Mass Spectrometry Approaches to Glycomic and Glycoproteomic Analyses

L Renee Ruhaak  1 Gege Xu  2 Qiongyu Li  2 Elisha Goonatilleke  2 Carlito B Lebrilla  2   3   4
Affiliations
Review

Mass Spectrometry Approaches to Glycomic and Glycoproteomic Analyses

L Renee Ruhaak et al. Chem Rev. .

Abstract

Glycomic and glycoproteomic analyses involve the characterization of oligosaccharides (glycans) conjugated to proteins. Glycans are produced through a complicated nontemplate driven process involving the competition of enzymes that extend the nascent chain. The large diversity of structures, the variations in polarity of the individual saccharide residues, and the poor ionization efficiencies of glycans all conspire to make the analysis arguably much more difficult than any other biopolymer.

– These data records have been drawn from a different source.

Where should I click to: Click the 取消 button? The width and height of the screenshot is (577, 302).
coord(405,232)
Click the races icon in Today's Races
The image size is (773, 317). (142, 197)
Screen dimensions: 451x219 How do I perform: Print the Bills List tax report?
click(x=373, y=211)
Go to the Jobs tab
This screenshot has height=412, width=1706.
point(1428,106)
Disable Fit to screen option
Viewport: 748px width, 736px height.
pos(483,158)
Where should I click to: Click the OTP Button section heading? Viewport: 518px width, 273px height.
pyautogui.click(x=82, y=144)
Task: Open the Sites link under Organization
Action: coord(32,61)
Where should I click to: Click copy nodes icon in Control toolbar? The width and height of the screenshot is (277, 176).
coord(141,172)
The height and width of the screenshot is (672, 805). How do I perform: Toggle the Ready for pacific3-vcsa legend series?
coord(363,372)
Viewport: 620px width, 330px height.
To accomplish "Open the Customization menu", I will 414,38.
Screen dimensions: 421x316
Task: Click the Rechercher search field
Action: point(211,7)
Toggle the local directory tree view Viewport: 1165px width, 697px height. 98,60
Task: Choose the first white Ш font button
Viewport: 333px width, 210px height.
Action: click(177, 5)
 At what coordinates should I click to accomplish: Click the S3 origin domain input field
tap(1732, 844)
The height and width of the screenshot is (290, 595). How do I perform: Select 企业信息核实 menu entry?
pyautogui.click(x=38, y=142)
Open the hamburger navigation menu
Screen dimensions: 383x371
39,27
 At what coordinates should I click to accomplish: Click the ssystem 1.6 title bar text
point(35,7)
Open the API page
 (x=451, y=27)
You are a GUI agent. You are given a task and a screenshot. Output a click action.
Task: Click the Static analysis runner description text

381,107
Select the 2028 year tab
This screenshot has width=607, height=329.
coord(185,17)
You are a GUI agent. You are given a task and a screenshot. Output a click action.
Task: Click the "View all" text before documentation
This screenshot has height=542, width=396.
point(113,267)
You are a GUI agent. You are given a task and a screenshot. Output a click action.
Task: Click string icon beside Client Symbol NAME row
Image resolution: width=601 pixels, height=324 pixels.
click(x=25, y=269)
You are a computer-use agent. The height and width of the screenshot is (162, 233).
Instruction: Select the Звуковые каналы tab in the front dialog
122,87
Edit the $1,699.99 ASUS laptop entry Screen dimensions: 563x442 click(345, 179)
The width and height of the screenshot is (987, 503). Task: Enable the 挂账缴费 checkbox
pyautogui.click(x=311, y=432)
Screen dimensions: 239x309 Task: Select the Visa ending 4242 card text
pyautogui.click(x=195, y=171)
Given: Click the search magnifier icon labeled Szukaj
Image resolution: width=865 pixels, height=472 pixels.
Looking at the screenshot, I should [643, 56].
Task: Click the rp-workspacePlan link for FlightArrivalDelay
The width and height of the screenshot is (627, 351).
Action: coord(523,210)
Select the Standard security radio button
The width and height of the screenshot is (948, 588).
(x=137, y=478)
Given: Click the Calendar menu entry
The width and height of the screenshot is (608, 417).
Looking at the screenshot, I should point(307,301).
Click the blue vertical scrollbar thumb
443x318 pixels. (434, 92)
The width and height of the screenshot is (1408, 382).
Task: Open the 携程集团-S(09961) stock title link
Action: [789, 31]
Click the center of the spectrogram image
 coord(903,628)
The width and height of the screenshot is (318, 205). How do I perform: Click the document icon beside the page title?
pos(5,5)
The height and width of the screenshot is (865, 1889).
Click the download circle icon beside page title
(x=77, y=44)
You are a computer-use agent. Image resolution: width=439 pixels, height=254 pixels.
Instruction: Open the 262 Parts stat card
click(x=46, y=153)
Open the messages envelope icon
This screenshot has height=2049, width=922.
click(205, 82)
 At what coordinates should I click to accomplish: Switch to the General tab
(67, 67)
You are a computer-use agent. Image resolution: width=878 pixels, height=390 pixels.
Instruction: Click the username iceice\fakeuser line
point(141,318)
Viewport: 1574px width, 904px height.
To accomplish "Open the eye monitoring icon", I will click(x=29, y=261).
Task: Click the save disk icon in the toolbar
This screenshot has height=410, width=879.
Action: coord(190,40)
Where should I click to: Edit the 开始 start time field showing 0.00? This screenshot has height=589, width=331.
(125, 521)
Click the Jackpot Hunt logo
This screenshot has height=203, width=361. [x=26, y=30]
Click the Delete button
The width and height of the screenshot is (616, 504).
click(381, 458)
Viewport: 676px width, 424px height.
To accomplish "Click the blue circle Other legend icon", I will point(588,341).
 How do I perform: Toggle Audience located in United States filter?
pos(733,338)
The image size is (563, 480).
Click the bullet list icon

Furthermore, the large number of glycoforms associated with a specific protein site makes it more difficult to characterize than any post-translational modification. Nonetheless, there have been significant progress, and advanced separation and mass spectrometry methods have been at its center and the main reason for the progress. While glycomic and glycoproteomic analyses are still typically available only through highly specialized laboratories, new software and workflow is making it more accessible. This review focuses on the role of mass spectrometry and separation methods in advancing glycomic and glycoproteomic analyses. It describes the current state of the field and progress toward making it more available to the larger scientific community.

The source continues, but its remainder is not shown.